§ **Task statement**
Copy every line below where the string "will" is found.

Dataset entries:
======
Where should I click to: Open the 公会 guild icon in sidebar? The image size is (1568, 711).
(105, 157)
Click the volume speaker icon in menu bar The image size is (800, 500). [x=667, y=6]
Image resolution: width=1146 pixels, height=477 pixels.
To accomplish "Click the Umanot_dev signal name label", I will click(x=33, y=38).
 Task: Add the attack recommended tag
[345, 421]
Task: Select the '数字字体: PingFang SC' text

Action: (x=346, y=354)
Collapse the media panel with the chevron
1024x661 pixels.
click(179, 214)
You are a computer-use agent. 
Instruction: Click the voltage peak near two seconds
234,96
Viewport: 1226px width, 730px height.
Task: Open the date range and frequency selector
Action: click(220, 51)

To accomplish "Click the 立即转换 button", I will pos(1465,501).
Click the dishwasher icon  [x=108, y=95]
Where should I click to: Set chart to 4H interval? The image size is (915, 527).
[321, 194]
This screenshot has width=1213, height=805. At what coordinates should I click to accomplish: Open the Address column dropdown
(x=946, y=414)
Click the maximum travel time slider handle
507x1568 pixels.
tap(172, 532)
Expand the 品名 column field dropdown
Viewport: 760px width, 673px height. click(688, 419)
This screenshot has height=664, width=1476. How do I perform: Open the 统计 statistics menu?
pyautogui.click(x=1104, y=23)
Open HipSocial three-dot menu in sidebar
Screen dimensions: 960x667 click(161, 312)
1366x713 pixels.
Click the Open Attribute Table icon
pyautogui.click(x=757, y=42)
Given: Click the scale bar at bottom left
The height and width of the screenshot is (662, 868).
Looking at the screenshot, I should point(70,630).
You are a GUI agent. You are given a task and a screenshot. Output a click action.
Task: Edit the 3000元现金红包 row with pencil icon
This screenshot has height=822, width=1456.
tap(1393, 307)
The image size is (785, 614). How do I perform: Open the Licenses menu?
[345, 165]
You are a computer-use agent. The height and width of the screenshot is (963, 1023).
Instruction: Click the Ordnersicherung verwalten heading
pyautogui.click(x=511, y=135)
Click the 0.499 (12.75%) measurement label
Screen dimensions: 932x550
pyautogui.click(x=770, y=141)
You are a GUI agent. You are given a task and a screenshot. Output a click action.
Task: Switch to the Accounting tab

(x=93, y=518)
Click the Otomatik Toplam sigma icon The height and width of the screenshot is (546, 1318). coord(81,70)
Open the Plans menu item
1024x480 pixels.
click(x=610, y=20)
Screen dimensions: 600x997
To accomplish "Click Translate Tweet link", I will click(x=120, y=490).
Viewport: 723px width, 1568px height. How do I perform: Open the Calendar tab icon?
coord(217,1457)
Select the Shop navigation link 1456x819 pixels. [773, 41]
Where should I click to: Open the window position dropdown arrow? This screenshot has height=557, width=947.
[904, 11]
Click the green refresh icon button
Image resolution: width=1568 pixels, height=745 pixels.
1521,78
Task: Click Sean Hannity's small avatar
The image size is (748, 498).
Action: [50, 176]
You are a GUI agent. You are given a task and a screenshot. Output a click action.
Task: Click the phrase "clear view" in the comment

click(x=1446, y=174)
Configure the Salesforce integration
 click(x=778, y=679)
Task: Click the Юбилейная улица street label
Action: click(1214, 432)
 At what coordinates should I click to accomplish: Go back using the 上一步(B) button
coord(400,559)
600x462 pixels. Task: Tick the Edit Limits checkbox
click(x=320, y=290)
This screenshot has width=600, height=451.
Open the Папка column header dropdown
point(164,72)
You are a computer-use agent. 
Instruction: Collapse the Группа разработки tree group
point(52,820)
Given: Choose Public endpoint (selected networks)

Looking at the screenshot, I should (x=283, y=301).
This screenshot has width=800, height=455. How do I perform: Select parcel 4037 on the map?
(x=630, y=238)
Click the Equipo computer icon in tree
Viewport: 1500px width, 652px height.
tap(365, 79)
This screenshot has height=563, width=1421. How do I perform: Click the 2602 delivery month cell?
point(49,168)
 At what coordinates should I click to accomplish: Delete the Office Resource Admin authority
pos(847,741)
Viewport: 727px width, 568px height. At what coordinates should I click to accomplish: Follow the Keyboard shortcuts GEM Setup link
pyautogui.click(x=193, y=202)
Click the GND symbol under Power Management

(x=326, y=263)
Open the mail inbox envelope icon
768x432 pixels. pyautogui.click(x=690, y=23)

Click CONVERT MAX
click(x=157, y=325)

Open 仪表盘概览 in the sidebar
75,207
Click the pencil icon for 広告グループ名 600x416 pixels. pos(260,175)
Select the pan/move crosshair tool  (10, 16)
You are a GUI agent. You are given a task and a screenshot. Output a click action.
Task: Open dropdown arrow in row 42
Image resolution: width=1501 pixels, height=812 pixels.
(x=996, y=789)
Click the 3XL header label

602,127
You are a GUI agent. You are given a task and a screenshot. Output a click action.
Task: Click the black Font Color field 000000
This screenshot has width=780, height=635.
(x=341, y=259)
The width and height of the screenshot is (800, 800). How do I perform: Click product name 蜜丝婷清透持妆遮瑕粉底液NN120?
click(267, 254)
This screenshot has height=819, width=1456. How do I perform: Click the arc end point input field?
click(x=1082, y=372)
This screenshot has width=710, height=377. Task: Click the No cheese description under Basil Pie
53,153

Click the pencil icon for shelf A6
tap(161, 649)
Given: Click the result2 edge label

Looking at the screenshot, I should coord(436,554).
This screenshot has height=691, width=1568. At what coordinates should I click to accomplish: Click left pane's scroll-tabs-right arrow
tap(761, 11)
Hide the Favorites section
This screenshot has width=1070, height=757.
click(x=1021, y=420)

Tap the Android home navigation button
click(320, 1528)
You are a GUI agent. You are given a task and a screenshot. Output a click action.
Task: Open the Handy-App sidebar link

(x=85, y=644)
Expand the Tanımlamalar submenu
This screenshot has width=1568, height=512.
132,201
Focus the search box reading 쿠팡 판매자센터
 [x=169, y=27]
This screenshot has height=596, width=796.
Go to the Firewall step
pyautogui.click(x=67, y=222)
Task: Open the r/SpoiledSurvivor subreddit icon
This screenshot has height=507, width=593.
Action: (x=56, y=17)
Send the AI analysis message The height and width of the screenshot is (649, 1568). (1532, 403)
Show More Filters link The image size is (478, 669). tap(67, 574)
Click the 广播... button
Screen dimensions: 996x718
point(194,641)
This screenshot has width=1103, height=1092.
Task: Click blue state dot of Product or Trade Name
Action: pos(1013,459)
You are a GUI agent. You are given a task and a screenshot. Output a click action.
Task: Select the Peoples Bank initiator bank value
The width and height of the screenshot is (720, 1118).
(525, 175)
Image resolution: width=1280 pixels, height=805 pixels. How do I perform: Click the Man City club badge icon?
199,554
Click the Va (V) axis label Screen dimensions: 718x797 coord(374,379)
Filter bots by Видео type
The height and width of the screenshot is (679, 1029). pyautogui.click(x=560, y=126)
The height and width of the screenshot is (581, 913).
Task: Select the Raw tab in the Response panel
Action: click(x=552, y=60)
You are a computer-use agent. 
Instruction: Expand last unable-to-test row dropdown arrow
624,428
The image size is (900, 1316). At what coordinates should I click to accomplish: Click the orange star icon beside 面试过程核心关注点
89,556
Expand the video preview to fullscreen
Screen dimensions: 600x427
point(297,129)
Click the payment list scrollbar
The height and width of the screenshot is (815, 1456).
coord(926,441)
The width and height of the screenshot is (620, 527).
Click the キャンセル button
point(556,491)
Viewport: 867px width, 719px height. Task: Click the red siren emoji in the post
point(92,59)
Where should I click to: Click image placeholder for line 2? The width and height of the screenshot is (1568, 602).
======
§ **Task result**
To accomplish "Click the Umanot_dev signal name label", I will click(x=33, y=38).
To accomplish "Click the 立即转换 button", I will pos(1465,501).
To accomplish "Click Translate Tweet link", I will click(x=120, y=490).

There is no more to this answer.